*What is expected*: Can you recast every line of the records below as a Markdown table with the columns "No." and "Text", numbering each row and leaving out blank lines?

--- Dataset extract ---

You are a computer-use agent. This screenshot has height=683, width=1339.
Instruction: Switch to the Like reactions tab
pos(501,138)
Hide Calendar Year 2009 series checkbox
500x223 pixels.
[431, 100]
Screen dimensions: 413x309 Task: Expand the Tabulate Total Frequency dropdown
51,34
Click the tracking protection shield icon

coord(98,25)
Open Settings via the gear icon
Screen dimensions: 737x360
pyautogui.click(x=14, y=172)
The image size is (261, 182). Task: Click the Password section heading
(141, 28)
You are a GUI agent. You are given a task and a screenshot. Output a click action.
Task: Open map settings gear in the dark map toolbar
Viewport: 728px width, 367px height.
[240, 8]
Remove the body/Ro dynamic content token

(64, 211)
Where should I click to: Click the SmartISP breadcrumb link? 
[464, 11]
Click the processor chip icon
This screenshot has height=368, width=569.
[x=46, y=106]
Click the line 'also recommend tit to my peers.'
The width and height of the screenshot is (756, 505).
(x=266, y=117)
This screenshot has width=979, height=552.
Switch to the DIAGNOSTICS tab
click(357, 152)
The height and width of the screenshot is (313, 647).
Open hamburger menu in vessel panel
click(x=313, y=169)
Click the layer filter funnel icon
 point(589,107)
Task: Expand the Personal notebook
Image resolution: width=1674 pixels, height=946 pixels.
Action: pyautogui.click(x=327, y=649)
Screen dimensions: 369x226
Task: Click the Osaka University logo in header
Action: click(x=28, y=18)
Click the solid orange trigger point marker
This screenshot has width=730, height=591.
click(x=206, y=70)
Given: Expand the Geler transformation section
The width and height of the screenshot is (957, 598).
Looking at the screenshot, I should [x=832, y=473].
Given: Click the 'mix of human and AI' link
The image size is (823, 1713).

---

*Answer below*:
| No. | Text |
|---|---|
| 1 | You are a computer-use agent. This screenshot has height=683, width=1339. |
| 2 | Instruction: Switch to the Like reactions tab |
| 3 | pos(501,138) |
| 4 | Hide Calendar Year 2009 series checkbox |
| 5 | 500x223 pixels. |
| 6 | [431, 100] |
| 7 | Screen dimensions: 413x309 Task: Expand the Tabulate Total Frequency dropdown |
| 8 | 51,34 |
| 9 | Click the tracking protection shield icon |
| 10 | coord(98,25) |
| 11 | Open Settings via the gear icon |
| 12 | Screen dimensions: 737x360 |
| 13 | pyautogui.click(x=14, y=172) |
| 14 | The image size is (261, 182). Task: Click the Password section heading |
| 15 | (141, 28) |
| 16 | You are a GUI agent. You are given a task and a screenshot. Output a click action. |
| 17 | Task: Open map settings gear in the dark map toolbar |
| 18 | Viewport: 728px width, 367px height. |
| 19 | [240, 8] |
| 20 | Remove the body/Ro dynamic content token |
| 21 | (64, 211) |
| 22 | Where should I click to: Click the SmartISP breadcrumb link?  |
| 23 | [464, 11] |
| 24 | Click the processor chip icon |
| 25 | This screenshot has height=368, width=569. |
| 26 | [x=46, y=106] |
| 27 | Click the line 'also recommend tit to my peers.' |
| 28 | The width and height of the screenshot is (756, 505). |
| 29 | (x=266, y=117) |
| 30 | This screenshot has width=979, height=552. |
| 31 | Switch to the DIAGNOSTICS tab |
| 32 | click(357, 152) |
| 33 | The height and width of the screenshot is (313, 647). |
| 34 | Open hamburger menu in vessel panel |
| 35 | click(x=313, y=169) |
| 36 | Click the layer filter funnel icon |
| 37 |  point(589,107) |
| 38 | Task: Expand the Personal notebook |
| 39 | Image resolution: width=1674 pixels, height=946 pixels. |
| 40 | Action: pyautogui.click(x=327, y=649) |
| 41 | Screen dimensions: 369x226 |
| 42 | Task: Click the Osaka University logo in header |
| 43 | Action: click(x=28, y=18) |
| 44 | Click the solid orange trigger point marker |
| 45 | This screenshot has width=730, height=591. |
| 46 | click(x=206, y=70) |
| 47 | Given: Expand the Geler transformation section |
| 48 | The width and height of the screenshot is (957, 598). |
| 49 | Looking at the screenshot, I should [x=832, y=473]. |
| 50 | Given: Click the 'mix of human and AI' link |
| 51 | The image size is (823, 1713). |